Applications that can benefit from connection-pooling capability include:
Middleware that maintains multiple connections to multiple MySQL servers and requires connections to be readily available.
websites that can have more “permanent” connections open to the MySQL server.
A connection pool can be created implicitly or explicitly.
To create a connection pool
implicitly: Open a connection and specify one or more
pool-related arguments (pool_name
,
pool_size
). For example:
dbconfig = {
"database": "test",
"user": "joe"
}
cnx = mysql.connector.connect(pool_name = "mypool",
pool_size = 3,
**dbconfig)
The pool name is restricted to alphanumeric characters and the
special characters .
, _
,
*
, $
, and
#
. The pool name must be no more than
pooling.CNX_POOL_MAXNAMESIZE
characters long
(default 64).
The pool size must be greater than 0 and less than or equal to
pooling.CNX_POOL_MAXSIZE
(default 32).
With either the pool_name
or
pool_size
argument present, Connector/Python creates the
new pool. If the pool_name
argument is not
given, the connect()
call automatically
generates the name, composed from whichever of the
host
, port
,
user
, and database
connection arguments are given, in that order. If the
pool_size
argument is not given, the default
size is 5 connections.
Subsequent calls to connect()
that name the
same connection pool return connections from the existing pool.
Any pool_size
or connection parameter arguments
are ignored, so the following connect()
calls
are equivalent to the original connect()
call
shown earlier:
cnx = mysql.connector.connect(pool_name = "mypool", pool_size = 3)

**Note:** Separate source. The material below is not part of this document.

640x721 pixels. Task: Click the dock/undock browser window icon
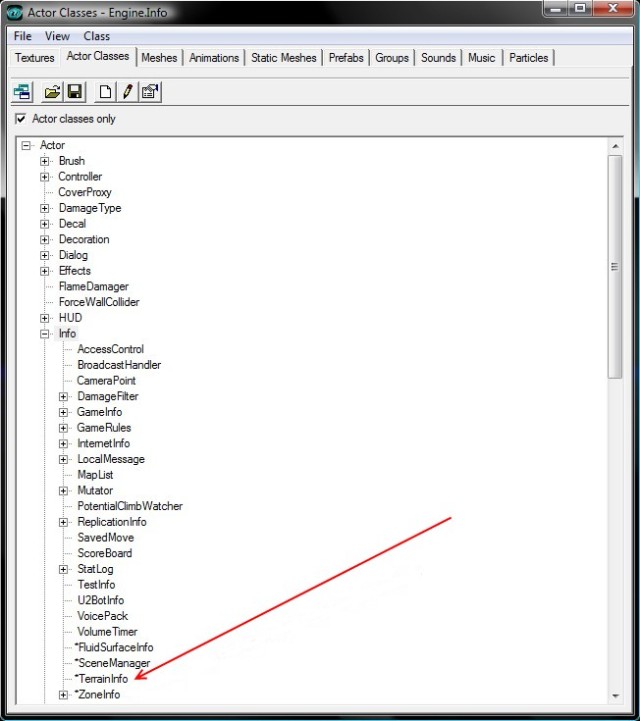[22, 92]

cnx = mysql.connector.connect(pool_name = "mypool", **dbconfig)
cnx = mysql.connector.connect(pool_name = "mypool")
Pooled connections obtained by calling
connect()
with a pool-related argument have a
class of PooledMySQLConnection
(see
Section 6.9.4, “pooling.PooledMySQLConnection Class”).
PooledMySQLConnection
pooled connection objects
are similar to MySQLConnection
unpooled
connection objects, with these differences:
To release a pooled connection obtained from a connection pool, invoke its
close()
method, just as for any unpooled connection. However, for a pooled connection,close()

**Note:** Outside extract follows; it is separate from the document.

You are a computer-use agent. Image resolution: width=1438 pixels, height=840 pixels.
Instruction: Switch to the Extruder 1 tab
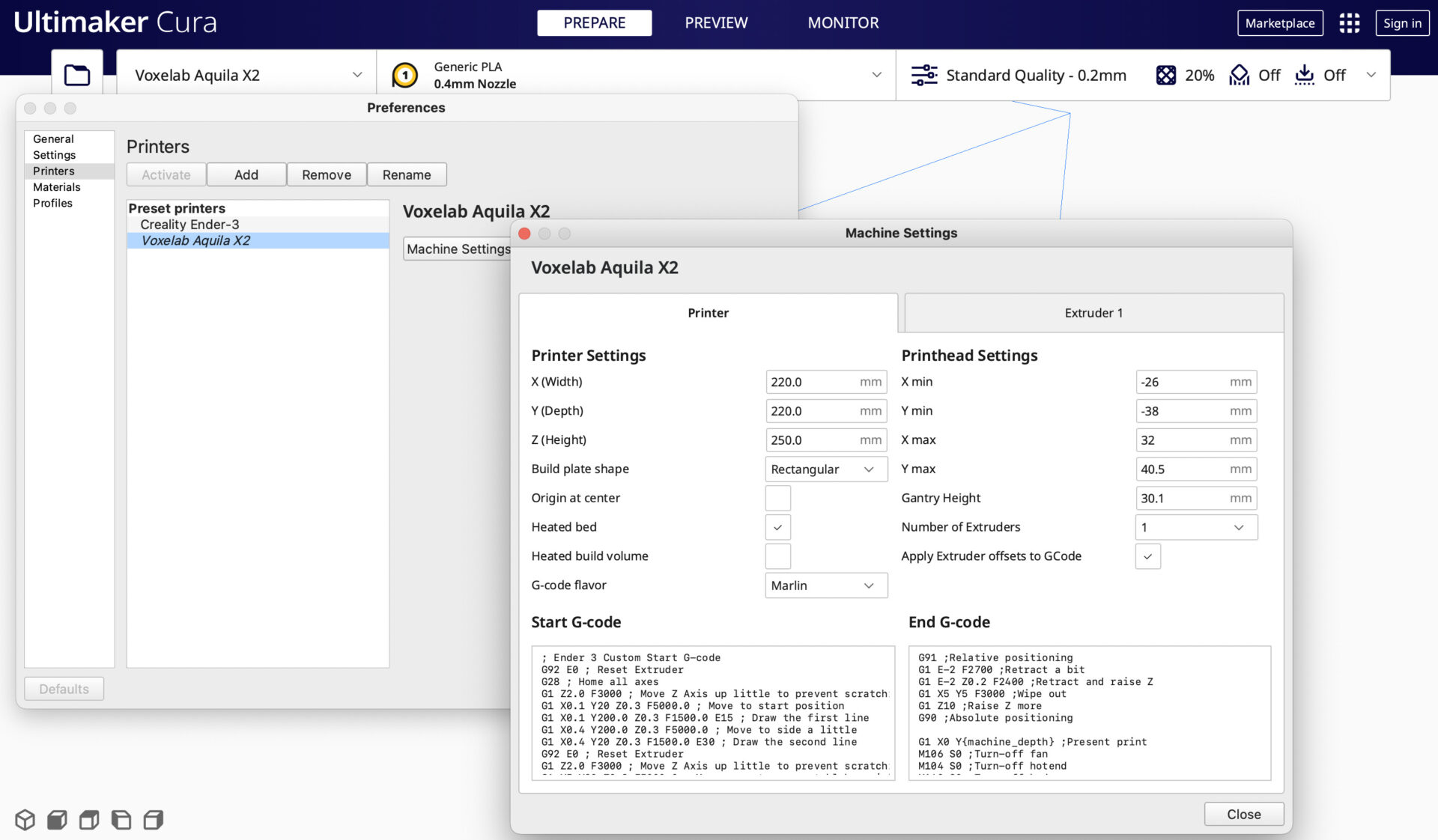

does not actually close the connection but returns it to the pool and makes it available for subsequent connection requests.A pooled connection cannot be reconfigured using its
config()
method. Connection changes must be done through the pool object itself, as described shortly.A pooled connection has a
pool_name
property that returns the pool name.
To create a connection pool
explicitly: Create a
MySQLConnectionPool
object (see
Section 6.9.3, “pooling.MySQLConnectionPool Class”):
dbconfig = {
"database": "test",
"user": "joe"
}
cnxpool = mysql.connector.pooling.MySQLConnectionPool(pool_name = "mypool",
pool_size = 3,
**dbconfig)
To request a connection from the pool, use its
get_connection()
method:
cnx1 = cnxpool.get_connection()
cnx2 = cnxpool.get_connection()
When you create a connection pool explicitly, it is possible to
use the pool object's set_config()
method to
reconfigure the pool connection parameters:
dbconfig = {
"database": "performance_schema",
"user": "admin",
"password": "password"
}
cnxpool.set_config(**dbconfig)
Connections requested from the pool after the configuration change use the new parameters. Connections obtained before the change remain unaffected, but when they are closed (returned to the pool) are reopened with the new parameters before being returned by the pool for subsequent connection requests.